CDK46 Inhibitors for High-Risk Breast Cancer

The ASCO guidelines specifically state that abemaciclib is recommended for patients with high-risk disease. The guidelines explained, “It is important to note that the forest plot in NATALEE did not suggest differential benefit in the lower-risk patients included in the study …”1

Although the patient population was broader in NATALEE, in monarchE, high-risk breast cancer was defined by the following criteria: 4 or more positive axillary lymph nodes or 1-3 positive axillary lymph nodes; grade 3 disease; tumor size ≥5 cm; or Ki-67 index ≥20%.2

Taylor also mentioned that she considers other patient characteristics, too, when determining breast cancer risk status.

“It’s not necessarily part of the guidelines, but certainly in the breast oncology field, we look to see the patient’s age and other risk factors as well,” she said. “And we really follow the size of the tumor and the grading of the lymph node involvement.”

The Future of CDK4/6 Inhibitors for Breast Cancer

Currently, Taylor said that she also utilizes these CDK4/6 inhibitors in the adjuvant setting for those with metastatic disease and in the local recurrence setting.

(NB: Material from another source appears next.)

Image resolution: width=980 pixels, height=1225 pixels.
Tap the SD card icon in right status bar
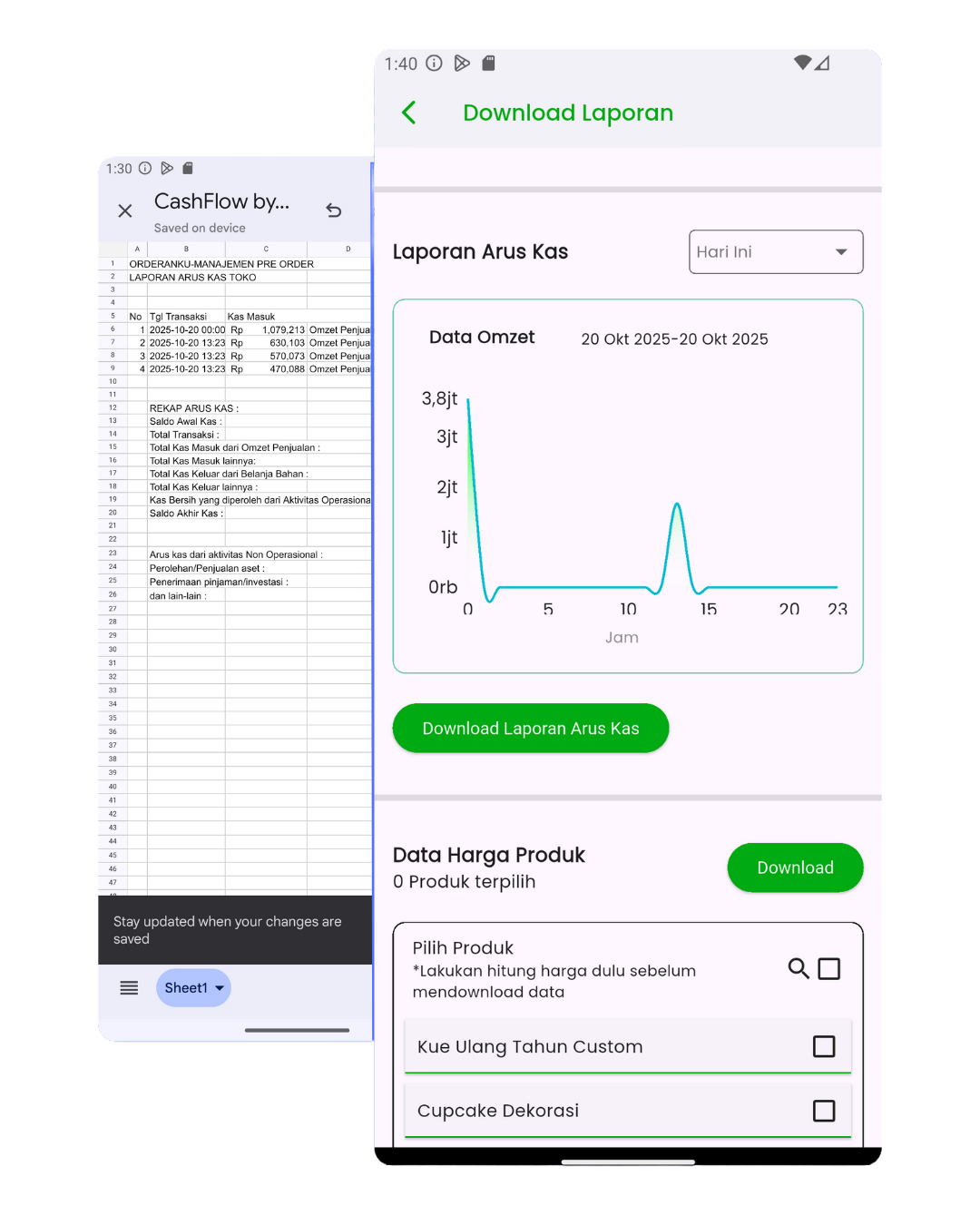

“We have found success in each of those areas,” she said. “It would be interesting to see that move into the neoadjuvant setting, of course, tied with endocrine therapy … I think CDK4/6 inhibitors, with the right patient, have a place in each setting.”

References

1. Caswell-Jin JL, Freedman RA, Hassett MJ, et al. Optimal Adjuvant Chemotherapy and Targeted Therapy for Early Breast Cancer—CDK4/6 Inhibitors: ASCO Rapid Guideline Update Clinical Insights. JCO Oncology Practice. September 20, 2024.

2. Rastogi P, O’Shaughnessy J, Martin M, et al. Adjuvant Abemaciclib Plus Endocrine Therapy for Hormone Receptor–Positive, Human Epidermal Growth Factor Receptor 2–Negative, High-Risk Early Breast Cancer: Results From a Preplanned monarchE Overall Survival Interim Analysis, Including 5-Year Efficacy Outcomes.January 9, 2024. Journal of Clinical Oncology. doi.org/10.1200/JCO.23.01994

3. Fasching PA, Stroyakovskiy D, Yardley DA, et al. Adjuvant ribociclib plus nonsteroidal aromatase inhibitor in patients with HR+/HER2– early breast cancer: 4-year outcomes from the NATALEE trial. Presented at the 2024 European Society for Medical Oncology Congress (ESMO); September 13-17, 2024; Barcelona, Spain. LBA13.

4. Goetz MP, Cicin I, Testa L, et al. Impact of dose reductions on adjuvant abemaciclib efficacy in patients with high-risk early breast cancer: analyses from the monarchE study. April 26, 2024. npj Breast Cancer.